# French-German-Italian(-Romansch) databases?



## alisonp

Given all the work that Canada's Office québécois de la langue française and Bureau de la traduction do on trying to produce French/English terminology databases for a bilingual country, I'm surprised that there doesn't appear to be anything similar for the four official languages of Switzerland.  Are four different languages too difficult to manage, is the will not there, or am I missing out on some wonderful database somewhere that I know nothing about?


----------



## Angel.Aura

Hi alisonp,
So far I only was able to find a historical dictionary of Switzerland, a trilingual one (Italian, French, German).
And it's not completed yet.
Here's the link.


----------



## sokol

It's not that the languages were too different but that the four language communities (mostly) keep to themselves.

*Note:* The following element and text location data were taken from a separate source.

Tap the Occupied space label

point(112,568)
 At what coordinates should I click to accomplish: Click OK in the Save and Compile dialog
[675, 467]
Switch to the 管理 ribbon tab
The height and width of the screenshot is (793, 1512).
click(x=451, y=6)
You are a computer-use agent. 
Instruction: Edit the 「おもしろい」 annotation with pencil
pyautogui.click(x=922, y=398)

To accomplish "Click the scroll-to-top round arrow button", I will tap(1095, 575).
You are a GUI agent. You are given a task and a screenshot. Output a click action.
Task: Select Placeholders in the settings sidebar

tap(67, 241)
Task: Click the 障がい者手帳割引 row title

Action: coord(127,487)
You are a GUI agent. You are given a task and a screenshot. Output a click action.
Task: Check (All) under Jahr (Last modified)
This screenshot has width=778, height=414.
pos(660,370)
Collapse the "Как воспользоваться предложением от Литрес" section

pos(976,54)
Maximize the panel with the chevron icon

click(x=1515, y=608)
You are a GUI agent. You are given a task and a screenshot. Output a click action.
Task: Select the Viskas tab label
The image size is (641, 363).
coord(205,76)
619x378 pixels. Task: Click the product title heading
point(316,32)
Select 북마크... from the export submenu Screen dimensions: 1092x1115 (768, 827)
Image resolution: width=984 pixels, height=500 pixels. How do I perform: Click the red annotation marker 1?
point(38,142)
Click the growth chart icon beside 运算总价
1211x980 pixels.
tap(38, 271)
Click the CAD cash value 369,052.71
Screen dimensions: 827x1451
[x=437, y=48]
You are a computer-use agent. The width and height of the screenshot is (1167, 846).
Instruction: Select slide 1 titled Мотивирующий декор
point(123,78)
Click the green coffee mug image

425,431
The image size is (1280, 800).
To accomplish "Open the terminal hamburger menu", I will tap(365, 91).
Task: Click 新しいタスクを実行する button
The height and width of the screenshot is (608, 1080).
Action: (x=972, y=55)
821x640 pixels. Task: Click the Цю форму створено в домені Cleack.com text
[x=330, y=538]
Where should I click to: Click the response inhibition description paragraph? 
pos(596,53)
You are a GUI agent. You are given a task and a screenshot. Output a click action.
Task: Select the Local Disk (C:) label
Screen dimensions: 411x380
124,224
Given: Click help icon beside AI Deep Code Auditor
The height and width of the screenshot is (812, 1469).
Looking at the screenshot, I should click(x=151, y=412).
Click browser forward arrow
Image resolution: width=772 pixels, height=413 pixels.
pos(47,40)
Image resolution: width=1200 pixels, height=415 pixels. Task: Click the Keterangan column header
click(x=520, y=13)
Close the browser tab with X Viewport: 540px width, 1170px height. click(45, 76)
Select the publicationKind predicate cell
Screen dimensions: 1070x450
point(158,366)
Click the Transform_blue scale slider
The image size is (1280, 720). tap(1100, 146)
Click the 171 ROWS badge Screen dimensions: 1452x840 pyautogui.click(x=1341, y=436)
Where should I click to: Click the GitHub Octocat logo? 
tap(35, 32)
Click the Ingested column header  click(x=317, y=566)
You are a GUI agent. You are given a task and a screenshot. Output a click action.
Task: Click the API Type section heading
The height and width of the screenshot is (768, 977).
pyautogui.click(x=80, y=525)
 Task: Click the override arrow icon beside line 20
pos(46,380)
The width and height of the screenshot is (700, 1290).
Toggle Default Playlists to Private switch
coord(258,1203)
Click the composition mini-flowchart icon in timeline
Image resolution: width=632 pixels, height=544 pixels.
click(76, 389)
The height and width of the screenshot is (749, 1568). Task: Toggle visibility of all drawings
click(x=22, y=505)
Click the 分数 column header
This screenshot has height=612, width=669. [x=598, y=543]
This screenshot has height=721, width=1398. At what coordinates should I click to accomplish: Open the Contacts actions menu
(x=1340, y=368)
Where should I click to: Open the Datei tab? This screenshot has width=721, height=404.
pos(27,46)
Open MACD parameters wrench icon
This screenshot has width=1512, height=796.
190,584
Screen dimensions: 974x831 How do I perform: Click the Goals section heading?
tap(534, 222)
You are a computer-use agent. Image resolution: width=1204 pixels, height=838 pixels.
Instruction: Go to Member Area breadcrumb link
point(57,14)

There are several descriptions of Swiss German (mostly dialects as they're considered very important there; begin your Google search with _Schweizer Idiotikon_), there are sociolinguistic surveys of the Rumuntsch situation in Graubünden (Uriel Weinreich, Languages in Contact and others), as for the Italian situation I am not very well informed (though in it's language significantly different from Italy it seems that Ticino, concerning language, mostly orientates itself on Italy), and as for the French speaking Romandie I'd guess that they do not attribute great importance to the local variety of the spoken French there.


----------



## SwissMarie

sokol said:


> It's not that the languages were too different but that the four language communities (mostly) keep to themselves.


I confirm this... 
The language situation in Switzerland is a very complex one. Each linguistic region has its own specific language situation, depending both on the economical/political position of the linguistic community within Switzerland and the position of the linguistic community within its wider linguistic community of reference. Three regions can be considered diglossic: the German-speaking part (Swiss-German/German diglossia), the Romantsch-speaking part (Romantsch/(Swiss-)German diglossia) and the Italian-speaking part (Ticino dialect/Italian diglossia). The situation is different in the French-speaking part. There were romance dialects (of "Franco-provençal" type) spoken here but they have completely died out and the situation is therefore not diglossic (we speak French with just a few local words). One of the points about Switzerland that may not be obvious to foreigners is that Swiss multilingualism does not imply multilingual individuals or a multilingual society. The country is rather made of several mainly monolingual regions. Officially, though, individual multilingualism is strongly encouraged, but the power and identity issues at stake are so acute that individual multilingualism remains limited.
I realise this does not really answer Alison's question (sorry!), but maybe it can provide a rough picture of the background.


----------



## alisonp

Thank you very much for the replies, which I've only just noticed.  Very interesting, but obviously the wished-for database is only going to be a pipedream.

Oh well ...


----------



## PHN

Is there good addresses on the internet where somebody can learn 
at least one variant of swiss-german 
or at least one variant of (retho-) romanche ?


----------



## tilman

I am not at all sure if this is relevant to this thread but LEO has recently opened a German-Italian-German dictionary. Thus, LEO has now the following dictionaries: German-English-German, German-French-German, German-Italian-German (and additionally German-Spanish-German and German-Chinese-German).

The address: http [those things but no www] dict [dot] leo [dot] org
(Wordreference forbids the posting of internet addresses)

Another point, which MIGHT be relevant to somebody: There is a site from Finland, which provides translations between MANY languages (including German, French, and Italian). The site is in Finnish so you probably don't understand it - but it might not matter too much, as there is a field on top of the site  Just write your word in any language, so it gives you translations of the word in many languages  Address: www [dot] sanakirja [dot] org

Greetings,

Tilman


----------



## alisonp

Thanks for that, Tilman. BTW, WordRef will allow you to post links, but only once you get to 30 posts, which you're still a little away from.

Edit: here's the usable link: http://www.sanakirja.org/


----------